Riding on the choo-choo train that took us to the southern part of Tehran for a day of outing in the country was exciting. I was five years old and loved the open air carts, wooden seats, and the smoke from the train engine, not to mention the sound of the long whistle. But the most enjoyable part of the trip was the papier-mâché doll my parents bought me at the train station. It was the first doll I owned, but it didn’t last long and after a couple of days it fell apart.
When I was six and in first grade, Uncle Jafar promised to buy me a pretty doll if I ranked at the top of my class. The year ended and I brought home my report card. All As and I was ranked at the top of my class. But there was no sign of a doll anywhere in the house. The disappointment was unbearable, so I confronted Uncle Jafar.

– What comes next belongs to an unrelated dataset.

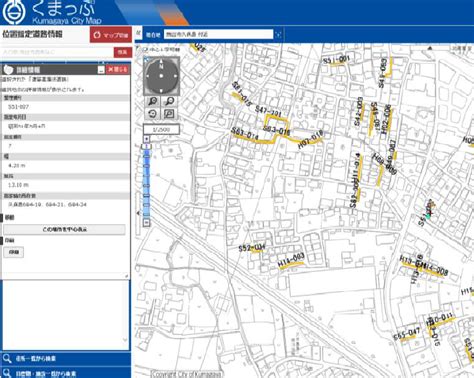Screen dimensions: 474x378
Task: Click the zoom level slider handle
Action: tap(147, 147)
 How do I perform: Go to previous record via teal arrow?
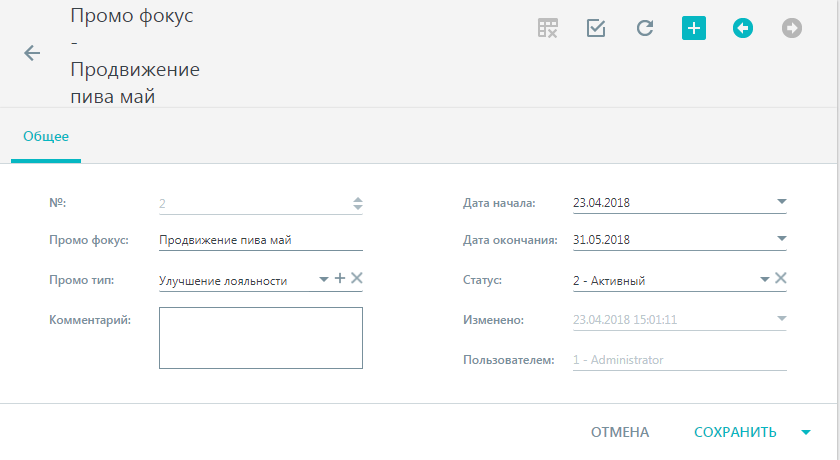click(742, 28)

“Where is my doll?” I demanded.
He didn’t like my attitude and tone of voice. But I felt entitled – I had brought home an excellent report card and wanted the promised doll.
Uncle Jafar raised his eyebrows, and then frowned, his thick brows knotting together. “Maybe later,” he said.

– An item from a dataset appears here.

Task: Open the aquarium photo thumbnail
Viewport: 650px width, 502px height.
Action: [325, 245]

I wanted my doll right at that moment, so I made a pest of myself by repeating my demand over and over again. Uncle Jafar was irritated, my mother felt utterly embarrassed, and my father boiled with anger. But I kept whining and bugging Uncle Jafar - and then threw my customary tantrum! It was perfectly logical to demand the prize I was promised.
Uncle Jafar had an appointment. He gave me a nasty sideway glance. Without saying a word he headed toward the front door and out into the street. My little brain dictated I was entitled to collect my prize because I had kept my part of the bargain. Why wasn’t he willing to drop everything and get me the promised doll?

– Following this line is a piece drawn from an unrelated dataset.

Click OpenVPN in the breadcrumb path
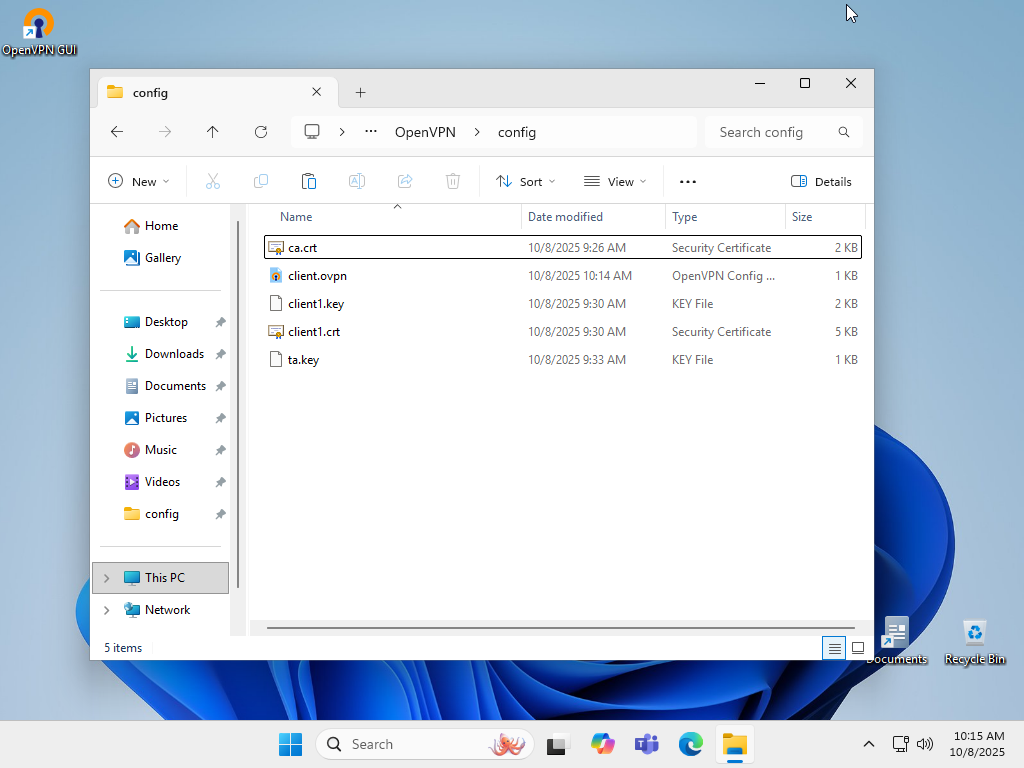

I followed him outside, sobbing and screaming. At this point my parents’ patience wore out completely. I was yanked into the house and given a good spanking. Surely, there was no justice in this world
. Why was I being punished for doing well in school and getting good grades? I didn’t understand grownup logic and behavior.
Three days passed. Then Uncle Jafar handed me a pretty little doll with golden hair and blue eyes that opened and closed when I tilted its head. The joy of getting a doll was mitigated by the agony of my previous punishment. I simply and quietly said “Thank you!”
When I was in third grade, Aunt Mary, Uncle Razmi’s wife, announced she was making me a doll. Wow, a hand-made doll! What a treat. It was Persian New Year and adults were supposed to give children presents. Aunt Mary didn’t have anything for me, but she was making me a doll. It wasn’t finished yet. I could wait.
Two months passed by and there was no sign of the doll. I was playing with Aunt Mary’s niece one afternoon. I mustered enough courage to ask her to check and see if the doll was finished yet. She came back and reported the doll was almost finished and that Aunt Mary was planning to hand it to me herself along with some cash, as a present.
A year went by and still there was no sign of the doll. By then I was older and suddenly wiser to realize not all grownup promises will be kept.